***** Data records
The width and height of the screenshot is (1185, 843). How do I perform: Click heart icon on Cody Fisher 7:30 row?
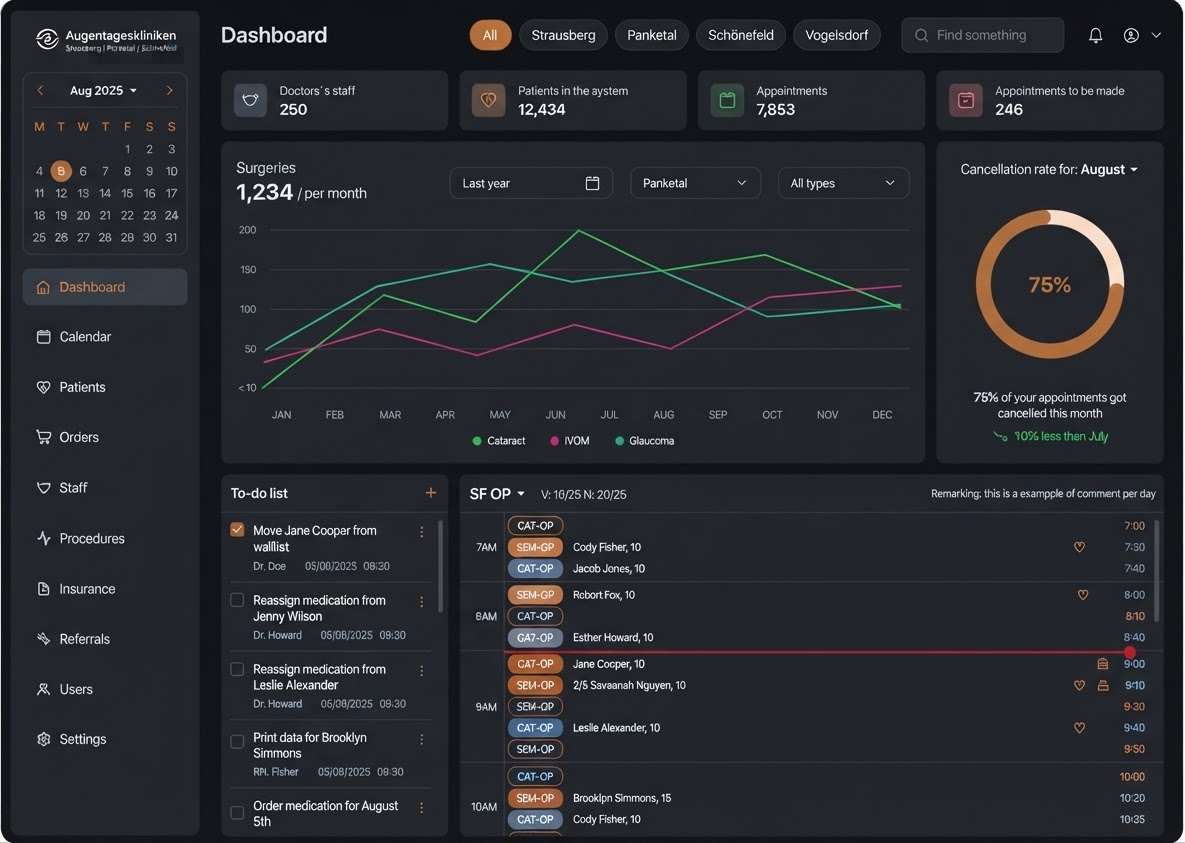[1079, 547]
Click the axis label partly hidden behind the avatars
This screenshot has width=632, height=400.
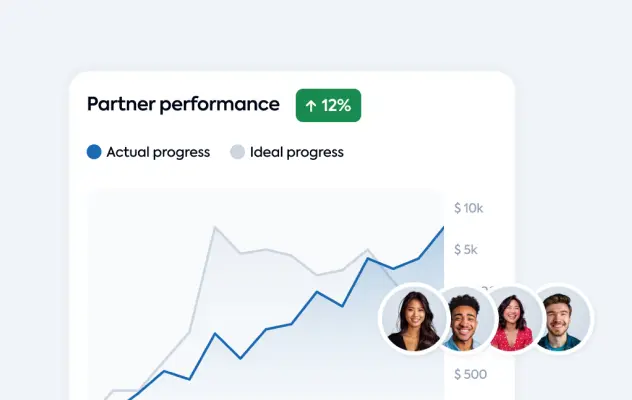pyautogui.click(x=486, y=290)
**********
- _To do_
Set down the data exactly as it appears, without any images.

- _Result_
The width and height of the screenshot is (1185, 843). How do I perform: Click heart icon on Cody Fisher 7:30 row?
[1079, 547]
Click the axis label partly hidden behind the avatars
This screenshot has width=632, height=400.
pyautogui.click(x=486, y=290)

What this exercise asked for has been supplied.